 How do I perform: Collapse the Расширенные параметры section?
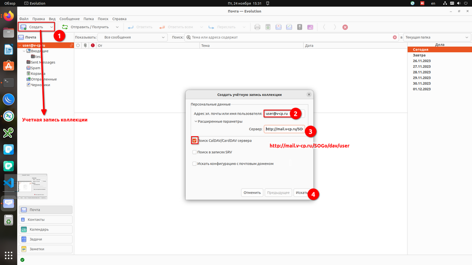(x=195, y=121)
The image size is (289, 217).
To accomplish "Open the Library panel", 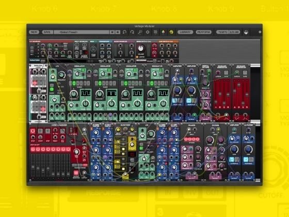I will click(x=185, y=32).
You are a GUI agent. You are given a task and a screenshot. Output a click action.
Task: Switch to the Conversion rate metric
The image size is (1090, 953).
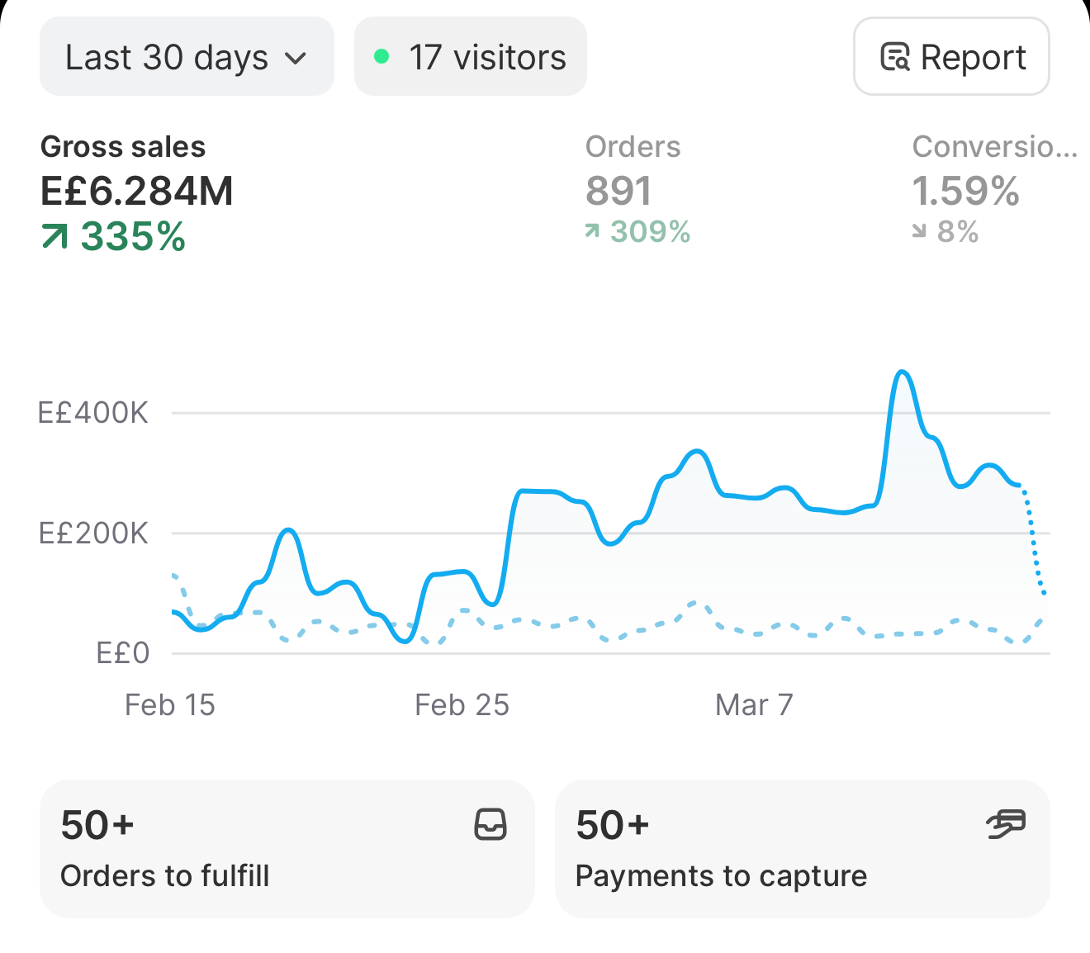[x=995, y=189]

************

The problem
Leaving out the pictures, print exactly and only the lines from the one containing "Task: Switch to the Conversion rate metric" through the last line of the records.

Answer
Task: Switch to the Conversion rate metric
The image size is (1090, 953).
[x=995, y=189]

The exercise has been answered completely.